> _WORK ORDER_:
Give the records again in full, exactly as written.

> _SOURCE RECORDS_:
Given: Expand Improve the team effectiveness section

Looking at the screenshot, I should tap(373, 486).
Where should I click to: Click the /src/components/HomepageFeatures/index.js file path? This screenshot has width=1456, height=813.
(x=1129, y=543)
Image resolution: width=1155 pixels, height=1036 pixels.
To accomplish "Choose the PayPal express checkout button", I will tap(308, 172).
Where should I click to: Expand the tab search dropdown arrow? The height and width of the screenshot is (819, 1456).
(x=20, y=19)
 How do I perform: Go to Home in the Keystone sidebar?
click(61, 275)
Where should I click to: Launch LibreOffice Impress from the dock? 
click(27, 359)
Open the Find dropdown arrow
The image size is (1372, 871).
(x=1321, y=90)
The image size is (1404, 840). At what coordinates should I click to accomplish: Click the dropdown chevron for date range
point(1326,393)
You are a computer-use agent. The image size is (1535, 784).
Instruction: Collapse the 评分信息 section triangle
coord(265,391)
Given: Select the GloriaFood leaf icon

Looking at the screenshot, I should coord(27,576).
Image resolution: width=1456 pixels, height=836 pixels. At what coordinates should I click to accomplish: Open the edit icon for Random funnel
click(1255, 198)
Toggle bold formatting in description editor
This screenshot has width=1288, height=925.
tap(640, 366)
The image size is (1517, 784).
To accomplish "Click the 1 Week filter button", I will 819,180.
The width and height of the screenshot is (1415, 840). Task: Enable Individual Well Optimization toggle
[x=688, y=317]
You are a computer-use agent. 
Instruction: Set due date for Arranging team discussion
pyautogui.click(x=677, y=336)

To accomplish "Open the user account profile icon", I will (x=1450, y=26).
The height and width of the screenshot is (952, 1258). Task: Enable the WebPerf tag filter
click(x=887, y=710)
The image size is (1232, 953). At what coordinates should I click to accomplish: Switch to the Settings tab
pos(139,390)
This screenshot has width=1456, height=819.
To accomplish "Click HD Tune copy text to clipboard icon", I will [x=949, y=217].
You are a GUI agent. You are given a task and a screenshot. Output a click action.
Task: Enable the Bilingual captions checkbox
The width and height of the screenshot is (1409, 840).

> _TASK SOLUTION_:
Given: Expand Improve the team effectiveness section

Looking at the screenshot, I should tap(373, 486).
Where should I click to: Click the /src/components/HomepageFeatures/index.js file path? This screenshot has width=1456, height=813.
(x=1129, y=543)
Image resolution: width=1155 pixels, height=1036 pixels.
To accomplish "Choose the PayPal express checkout button", I will tap(308, 172).
Where should I click to: Expand the tab search dropdown arrow? The height and width of the screenshot is (819, 1456).
(x=20, y=19)
 How do I perform: Go to Home in the Keystone sidebar?
click(61, 275)
Where should I click to: Launch LibreOffice Impress from the dock? 
click(27, 359)
Open the Find dropdown arrow
The image size is (1372, 871).
(x=1321, y=90)
The image size is (1404, 840). At what coordinates should I click to accomplish: Click the dropdown chevron for date range
point(1326,393)
You are a computer-use agent. The image size is (1535, 784).
Instruction: Collapse the 评分信息 section triangle
coord(265,391)
Given: Select the GloriaFood leaf icon

Looking at the screenshot, I should coord(27,576).
Image resolution: width=1456 pixels, height=836 pixels. At what coordinates should I click to accomplish: Open the edit icon for Random funnel
click(1255, 198)
Toggle bold formatting in description editor
This screenshot has width=1288, height=925.
tap(640, 366)
The image size is (1517, 784).
To accomplish "Click the 1 Week filter button", I will 819,180.
The width and height of the screenshot is (1415, 840). Task: Enable Individual Well Optimization toggle
[x=688, y=317]
You are a computer-use agent. 
Instruction: Set due date for Arranging team discussion
pyautogui.click(x=677, y=336)

To accomplish "Open the user account profile icon", I will (x=1450, y=26).
The height and width of the screenshot is (952, 1258). Task: Enable the WebPerf tag filter
click(x=887, y=710)
The image size is (1232, 953). At what coordinates should I click to accomplish: Switch to the Settings tab
pos(139,390)
This screenshot has width=1456, height=819.
To accomplish "Click HD Tune copy text to clipboard icon", I will [x=949, y=217].
You are a GUI agent. You are given a task and a screenshot. Output a click action.
Task: Enable the Bilingual captions checkbox
The width and height of the screenshot is (1409, 840).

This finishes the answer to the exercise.